As a small startup that is pre-funding or seed, you're unable to meaningfully forecast into the future. Finding out how to meet the needs of a small number of customers as quickly as possible is the best path. Optimizing for scale will result in you having a bad time before you know what problem you’re solving, and whose needs you’re meeting.
As an established business building product for your existing primary customer base you should be able to better forecast around scale, and can build accordingly. But if you were to add a new customer segment that your business doesn't have familiarity with, or knowledge that the product you're building will meet their needs, you ought to use that to segment the areas of your architecture that are likely to change.
Containing the Blast Radius
This framing gives you paths for containing architectural missteps into a known blast radius. The parts of the business you do understand don't need to change, while the parts that do can be confined.
Let's step out of the abstract to try to make this a little more concrete.
If you've already got authentication and authorization handled for customers ranging from the individual starting a business to a Fortune 500, whether through an internal service or external one like Auth0, then that area isn't going to be very volatile for your organization.

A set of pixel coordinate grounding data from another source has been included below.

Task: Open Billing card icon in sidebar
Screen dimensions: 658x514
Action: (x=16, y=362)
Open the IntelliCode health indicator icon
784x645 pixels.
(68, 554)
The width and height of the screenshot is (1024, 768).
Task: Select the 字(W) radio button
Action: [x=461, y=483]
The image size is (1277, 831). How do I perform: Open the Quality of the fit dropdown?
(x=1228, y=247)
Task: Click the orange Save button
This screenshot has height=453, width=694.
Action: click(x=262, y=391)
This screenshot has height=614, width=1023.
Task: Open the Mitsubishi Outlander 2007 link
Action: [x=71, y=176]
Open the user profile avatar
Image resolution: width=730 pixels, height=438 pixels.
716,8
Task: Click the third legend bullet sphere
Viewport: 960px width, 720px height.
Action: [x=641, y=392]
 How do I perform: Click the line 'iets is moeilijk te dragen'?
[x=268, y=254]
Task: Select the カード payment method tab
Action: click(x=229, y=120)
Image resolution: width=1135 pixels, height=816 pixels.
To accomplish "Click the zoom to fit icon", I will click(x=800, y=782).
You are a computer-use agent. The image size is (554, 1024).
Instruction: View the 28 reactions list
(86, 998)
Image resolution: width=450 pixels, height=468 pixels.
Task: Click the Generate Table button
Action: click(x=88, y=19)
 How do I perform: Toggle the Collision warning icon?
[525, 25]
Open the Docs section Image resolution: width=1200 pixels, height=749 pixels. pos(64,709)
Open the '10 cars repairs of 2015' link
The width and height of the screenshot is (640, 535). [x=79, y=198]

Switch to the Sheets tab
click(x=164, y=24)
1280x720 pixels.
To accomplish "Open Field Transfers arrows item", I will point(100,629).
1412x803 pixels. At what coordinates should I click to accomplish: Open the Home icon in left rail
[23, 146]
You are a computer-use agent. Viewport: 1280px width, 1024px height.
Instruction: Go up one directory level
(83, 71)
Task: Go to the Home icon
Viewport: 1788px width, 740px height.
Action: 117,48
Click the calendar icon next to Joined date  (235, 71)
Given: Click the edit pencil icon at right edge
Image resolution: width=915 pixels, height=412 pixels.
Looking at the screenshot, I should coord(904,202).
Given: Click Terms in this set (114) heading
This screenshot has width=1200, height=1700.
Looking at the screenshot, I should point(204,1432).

If it does change, the damage is likely contained to that service.
But if you've only handled permission systems for the "small business" customer segment, you're going to need to make some changes to your permissions system to facilitate the Fortune 500. Given that, you want to design your system so that the blast radius of the changes is isolated to only affect the part of the application that handles authorization. This means providing an interface that will allow you to make changes inside the authorization service, without needing to change the consumers of that implementation.
These two angles can provide great insights into how to minimize the blast radius of changes to your architecture based on changes to customer needs.